A failed state doesn’t recover overnight. But since the fall of the Taleban in December 2001, Afghanistan has made considerable progress.
The number of returning refugees anticipated in the first year by the United Nations was eight-hundred-thousand. But more than two-million Afghan refugees and another three-hundred-thousand displaced persons have returned to their homes. More than three-million Afghan boys and girls are attending reopened schools. And three-million Afghan children have been vaccinated against measles.
As U.S. Assistant Secretary of State for Population, Refugees, and Migration Arthur Dewey said, “It’s like a new world in Afghanistan.” But the U.S. is still concerned about meeting the needs of the returnees. Without continued help, drought, food shortages, and security concerns could make it difficult for the people of Afghanistan to rebuild.
Agricultural production has increased in some areas that have received rain, but Afghanistan is still unable to feed itself. The U.S. estimates that more than six-million Afghans still need food assistance. Since October 1st, 2001, the U.S. has provided more than five-hundred-eighty-million dollars in assistance to Afghanistan.
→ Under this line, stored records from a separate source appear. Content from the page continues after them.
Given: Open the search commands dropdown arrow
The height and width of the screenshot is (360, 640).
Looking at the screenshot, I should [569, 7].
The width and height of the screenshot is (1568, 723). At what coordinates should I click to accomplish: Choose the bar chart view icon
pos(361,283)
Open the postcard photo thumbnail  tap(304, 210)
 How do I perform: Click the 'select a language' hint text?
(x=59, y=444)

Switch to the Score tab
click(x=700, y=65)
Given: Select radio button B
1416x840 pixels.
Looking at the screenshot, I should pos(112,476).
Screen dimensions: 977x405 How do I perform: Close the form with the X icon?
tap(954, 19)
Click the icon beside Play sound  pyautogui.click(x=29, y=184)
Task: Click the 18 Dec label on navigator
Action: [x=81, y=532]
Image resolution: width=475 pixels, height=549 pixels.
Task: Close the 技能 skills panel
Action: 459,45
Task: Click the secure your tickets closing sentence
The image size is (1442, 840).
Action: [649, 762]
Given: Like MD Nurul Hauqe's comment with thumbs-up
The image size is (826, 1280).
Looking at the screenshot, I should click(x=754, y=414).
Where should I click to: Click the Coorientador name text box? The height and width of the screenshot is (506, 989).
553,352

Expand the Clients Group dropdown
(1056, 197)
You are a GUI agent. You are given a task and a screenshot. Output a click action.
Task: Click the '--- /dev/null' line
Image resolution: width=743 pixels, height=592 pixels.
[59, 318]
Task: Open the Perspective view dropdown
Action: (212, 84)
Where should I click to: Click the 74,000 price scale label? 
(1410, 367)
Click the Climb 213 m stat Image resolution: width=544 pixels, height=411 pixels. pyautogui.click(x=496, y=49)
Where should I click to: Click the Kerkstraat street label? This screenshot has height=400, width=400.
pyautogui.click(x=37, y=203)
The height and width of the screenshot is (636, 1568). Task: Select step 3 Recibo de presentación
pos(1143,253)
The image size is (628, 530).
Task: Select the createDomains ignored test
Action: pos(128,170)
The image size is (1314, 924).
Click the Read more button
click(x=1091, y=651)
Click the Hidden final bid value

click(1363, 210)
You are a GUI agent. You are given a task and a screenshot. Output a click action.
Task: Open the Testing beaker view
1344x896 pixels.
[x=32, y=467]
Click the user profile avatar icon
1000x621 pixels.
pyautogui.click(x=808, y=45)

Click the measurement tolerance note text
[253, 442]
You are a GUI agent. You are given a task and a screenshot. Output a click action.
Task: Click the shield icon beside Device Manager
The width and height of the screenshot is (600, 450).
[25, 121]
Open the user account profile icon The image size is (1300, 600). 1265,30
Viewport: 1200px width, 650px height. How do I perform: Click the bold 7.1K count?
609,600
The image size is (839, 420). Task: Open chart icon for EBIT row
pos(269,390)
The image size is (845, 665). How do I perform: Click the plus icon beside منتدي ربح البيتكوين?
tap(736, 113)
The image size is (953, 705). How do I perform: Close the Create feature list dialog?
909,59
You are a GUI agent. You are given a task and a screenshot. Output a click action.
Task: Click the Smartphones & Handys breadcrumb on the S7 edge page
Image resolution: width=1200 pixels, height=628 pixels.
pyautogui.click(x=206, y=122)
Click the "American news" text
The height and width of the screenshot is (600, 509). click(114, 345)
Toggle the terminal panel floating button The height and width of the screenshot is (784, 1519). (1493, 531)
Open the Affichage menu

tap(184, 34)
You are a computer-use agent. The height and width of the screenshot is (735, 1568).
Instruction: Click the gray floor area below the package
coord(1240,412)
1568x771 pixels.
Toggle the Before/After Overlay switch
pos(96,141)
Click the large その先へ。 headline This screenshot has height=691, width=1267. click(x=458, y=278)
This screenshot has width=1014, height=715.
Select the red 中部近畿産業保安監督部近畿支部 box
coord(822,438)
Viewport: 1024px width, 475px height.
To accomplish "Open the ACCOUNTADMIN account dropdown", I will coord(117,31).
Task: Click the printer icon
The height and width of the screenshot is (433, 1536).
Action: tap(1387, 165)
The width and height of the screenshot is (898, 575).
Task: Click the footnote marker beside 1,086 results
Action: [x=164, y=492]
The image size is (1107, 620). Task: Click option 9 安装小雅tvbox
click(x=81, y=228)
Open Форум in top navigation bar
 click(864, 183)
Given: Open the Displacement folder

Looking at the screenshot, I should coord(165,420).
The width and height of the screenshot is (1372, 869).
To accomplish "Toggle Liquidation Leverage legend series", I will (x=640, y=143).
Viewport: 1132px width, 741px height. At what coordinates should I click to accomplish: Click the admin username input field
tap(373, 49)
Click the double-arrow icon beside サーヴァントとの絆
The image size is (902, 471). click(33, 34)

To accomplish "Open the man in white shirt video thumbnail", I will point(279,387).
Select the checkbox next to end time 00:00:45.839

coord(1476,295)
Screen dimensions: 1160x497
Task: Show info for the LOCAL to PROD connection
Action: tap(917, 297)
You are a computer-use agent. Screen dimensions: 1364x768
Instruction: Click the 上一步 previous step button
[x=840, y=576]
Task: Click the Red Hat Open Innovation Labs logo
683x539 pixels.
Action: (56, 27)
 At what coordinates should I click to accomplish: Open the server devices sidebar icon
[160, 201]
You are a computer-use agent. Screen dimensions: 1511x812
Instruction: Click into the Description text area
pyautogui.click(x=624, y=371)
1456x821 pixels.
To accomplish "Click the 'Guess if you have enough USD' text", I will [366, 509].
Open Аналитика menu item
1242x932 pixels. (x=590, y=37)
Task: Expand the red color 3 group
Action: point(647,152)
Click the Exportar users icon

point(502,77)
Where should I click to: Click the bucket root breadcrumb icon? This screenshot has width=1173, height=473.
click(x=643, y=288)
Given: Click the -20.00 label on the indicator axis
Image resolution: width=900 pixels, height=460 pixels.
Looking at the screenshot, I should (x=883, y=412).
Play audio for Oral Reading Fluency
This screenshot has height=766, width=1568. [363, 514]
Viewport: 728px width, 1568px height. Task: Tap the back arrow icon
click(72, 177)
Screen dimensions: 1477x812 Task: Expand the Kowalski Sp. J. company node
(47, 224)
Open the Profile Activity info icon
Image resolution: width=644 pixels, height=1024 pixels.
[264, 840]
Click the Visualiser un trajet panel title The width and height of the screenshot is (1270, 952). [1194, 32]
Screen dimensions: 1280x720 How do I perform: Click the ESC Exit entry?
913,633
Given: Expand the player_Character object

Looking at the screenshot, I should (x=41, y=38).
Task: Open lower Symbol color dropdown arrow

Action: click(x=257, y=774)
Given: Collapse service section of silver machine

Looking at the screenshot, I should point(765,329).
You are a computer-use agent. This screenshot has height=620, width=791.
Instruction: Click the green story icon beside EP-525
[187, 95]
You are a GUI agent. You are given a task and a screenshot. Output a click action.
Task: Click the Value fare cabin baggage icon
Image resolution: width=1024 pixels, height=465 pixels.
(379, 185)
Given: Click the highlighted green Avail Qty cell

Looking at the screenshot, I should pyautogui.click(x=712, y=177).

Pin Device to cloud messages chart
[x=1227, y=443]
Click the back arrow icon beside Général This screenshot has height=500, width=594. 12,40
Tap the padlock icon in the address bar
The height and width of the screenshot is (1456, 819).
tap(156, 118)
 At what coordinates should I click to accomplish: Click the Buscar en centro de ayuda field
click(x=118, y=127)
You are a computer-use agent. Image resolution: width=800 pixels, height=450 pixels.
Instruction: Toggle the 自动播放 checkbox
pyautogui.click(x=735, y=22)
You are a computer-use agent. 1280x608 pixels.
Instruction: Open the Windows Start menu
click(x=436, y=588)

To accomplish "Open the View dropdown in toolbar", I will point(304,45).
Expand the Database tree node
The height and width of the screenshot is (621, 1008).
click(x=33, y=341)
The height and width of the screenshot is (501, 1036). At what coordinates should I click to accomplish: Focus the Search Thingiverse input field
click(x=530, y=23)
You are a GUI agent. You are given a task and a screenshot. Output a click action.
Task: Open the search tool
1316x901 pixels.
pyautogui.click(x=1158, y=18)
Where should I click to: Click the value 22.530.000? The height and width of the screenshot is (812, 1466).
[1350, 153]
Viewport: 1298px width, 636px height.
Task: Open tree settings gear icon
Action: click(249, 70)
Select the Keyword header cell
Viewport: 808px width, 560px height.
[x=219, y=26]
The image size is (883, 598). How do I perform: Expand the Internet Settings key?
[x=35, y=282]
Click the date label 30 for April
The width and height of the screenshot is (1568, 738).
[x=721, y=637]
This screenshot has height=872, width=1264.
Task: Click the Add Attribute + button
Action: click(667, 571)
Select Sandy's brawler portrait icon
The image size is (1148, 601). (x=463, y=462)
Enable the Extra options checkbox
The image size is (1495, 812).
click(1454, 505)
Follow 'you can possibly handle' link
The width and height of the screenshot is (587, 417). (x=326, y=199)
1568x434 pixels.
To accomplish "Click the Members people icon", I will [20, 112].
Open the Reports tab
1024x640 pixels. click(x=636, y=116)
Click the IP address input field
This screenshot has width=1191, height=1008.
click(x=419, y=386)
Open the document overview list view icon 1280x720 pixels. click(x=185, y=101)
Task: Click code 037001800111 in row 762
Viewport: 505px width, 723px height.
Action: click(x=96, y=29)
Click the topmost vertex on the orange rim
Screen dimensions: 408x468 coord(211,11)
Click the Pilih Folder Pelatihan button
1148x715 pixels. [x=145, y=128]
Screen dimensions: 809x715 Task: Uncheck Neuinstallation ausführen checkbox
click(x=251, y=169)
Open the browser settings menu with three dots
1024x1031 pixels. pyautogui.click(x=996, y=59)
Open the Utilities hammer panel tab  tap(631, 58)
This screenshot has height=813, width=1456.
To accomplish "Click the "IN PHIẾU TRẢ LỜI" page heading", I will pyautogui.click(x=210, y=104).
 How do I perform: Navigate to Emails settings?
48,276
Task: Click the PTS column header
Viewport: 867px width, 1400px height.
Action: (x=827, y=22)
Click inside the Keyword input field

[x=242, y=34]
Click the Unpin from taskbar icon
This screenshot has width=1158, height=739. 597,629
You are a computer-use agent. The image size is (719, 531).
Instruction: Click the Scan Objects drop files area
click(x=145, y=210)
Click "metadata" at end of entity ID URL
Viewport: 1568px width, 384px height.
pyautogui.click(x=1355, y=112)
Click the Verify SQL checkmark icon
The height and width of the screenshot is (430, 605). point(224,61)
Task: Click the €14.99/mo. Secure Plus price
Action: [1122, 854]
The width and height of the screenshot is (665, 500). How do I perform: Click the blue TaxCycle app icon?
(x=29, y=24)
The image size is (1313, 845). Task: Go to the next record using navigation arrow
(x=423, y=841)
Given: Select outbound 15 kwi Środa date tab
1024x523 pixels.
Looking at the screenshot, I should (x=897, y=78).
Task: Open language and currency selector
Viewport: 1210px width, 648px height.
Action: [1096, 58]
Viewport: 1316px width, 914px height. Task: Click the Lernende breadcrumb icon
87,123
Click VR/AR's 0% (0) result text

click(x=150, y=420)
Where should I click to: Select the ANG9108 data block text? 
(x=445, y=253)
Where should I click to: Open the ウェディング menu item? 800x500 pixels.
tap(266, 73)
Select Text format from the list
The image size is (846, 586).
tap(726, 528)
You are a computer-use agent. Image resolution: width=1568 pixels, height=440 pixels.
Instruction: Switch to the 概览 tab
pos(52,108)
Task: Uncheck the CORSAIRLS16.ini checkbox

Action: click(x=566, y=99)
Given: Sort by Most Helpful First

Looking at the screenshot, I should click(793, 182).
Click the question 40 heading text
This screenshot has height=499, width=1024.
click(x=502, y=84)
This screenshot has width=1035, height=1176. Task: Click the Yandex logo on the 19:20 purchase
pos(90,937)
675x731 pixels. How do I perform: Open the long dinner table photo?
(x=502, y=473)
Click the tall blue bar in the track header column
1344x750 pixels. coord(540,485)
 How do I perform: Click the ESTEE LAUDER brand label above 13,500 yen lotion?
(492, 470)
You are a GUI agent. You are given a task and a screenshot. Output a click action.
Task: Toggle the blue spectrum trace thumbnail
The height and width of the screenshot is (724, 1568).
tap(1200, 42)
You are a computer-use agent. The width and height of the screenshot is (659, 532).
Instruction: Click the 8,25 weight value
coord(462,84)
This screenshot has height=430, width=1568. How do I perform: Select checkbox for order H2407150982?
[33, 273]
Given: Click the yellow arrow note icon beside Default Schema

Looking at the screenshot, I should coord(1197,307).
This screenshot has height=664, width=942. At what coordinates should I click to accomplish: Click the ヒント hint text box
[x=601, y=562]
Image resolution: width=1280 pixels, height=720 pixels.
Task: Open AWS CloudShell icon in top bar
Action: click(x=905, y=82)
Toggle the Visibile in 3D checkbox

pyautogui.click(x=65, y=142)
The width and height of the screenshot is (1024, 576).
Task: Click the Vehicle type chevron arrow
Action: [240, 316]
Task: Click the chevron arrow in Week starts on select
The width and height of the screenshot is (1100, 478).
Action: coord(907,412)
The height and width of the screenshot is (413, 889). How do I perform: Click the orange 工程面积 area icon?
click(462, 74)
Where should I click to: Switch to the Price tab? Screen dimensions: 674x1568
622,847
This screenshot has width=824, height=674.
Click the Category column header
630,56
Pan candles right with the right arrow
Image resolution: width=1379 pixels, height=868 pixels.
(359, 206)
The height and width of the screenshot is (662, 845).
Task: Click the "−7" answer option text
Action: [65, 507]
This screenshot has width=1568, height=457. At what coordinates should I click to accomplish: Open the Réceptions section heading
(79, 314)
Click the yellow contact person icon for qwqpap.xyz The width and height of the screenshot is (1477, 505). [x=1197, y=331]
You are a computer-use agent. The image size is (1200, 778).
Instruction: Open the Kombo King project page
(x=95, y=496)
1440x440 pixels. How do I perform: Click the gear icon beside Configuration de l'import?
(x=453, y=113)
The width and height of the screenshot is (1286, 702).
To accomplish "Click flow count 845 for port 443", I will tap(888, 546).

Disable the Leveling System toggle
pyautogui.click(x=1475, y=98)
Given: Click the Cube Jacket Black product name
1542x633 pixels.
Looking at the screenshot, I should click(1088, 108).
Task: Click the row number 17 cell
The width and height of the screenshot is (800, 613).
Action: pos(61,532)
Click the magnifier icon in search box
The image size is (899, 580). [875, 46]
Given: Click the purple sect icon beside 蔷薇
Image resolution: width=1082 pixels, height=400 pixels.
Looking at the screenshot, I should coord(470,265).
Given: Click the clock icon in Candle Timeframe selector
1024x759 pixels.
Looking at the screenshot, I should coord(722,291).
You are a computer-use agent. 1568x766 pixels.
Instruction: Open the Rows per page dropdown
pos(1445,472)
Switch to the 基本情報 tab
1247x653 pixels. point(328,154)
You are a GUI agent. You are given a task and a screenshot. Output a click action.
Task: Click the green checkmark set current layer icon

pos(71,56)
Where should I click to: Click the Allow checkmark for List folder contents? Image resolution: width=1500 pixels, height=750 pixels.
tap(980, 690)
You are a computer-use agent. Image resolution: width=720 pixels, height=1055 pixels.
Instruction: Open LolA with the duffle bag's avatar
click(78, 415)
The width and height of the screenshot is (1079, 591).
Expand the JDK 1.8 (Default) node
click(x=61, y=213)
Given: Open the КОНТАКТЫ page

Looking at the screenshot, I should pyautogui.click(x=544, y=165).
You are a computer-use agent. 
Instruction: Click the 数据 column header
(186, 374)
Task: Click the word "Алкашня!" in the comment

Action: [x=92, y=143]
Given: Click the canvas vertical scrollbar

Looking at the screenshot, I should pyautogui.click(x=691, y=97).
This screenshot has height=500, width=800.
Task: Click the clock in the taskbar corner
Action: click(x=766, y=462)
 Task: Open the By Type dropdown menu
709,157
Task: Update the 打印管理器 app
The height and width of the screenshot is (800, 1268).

Humanitarian aid for the people of Afghanistan -– food, shelter, and medical care –- is an investment in the country. As U.S. Assistant Secretary of State Dewey said, “These are people with all the energy and all the confidence.... They are the base of reconstruction.”
The U.S. is committed to maintaining progress in Afghanistan. “The momentum is still there,” said Mr. Dewey, “and we have to keep it there. The investment must be protected. The consequences of not protecting it are unthinkable.”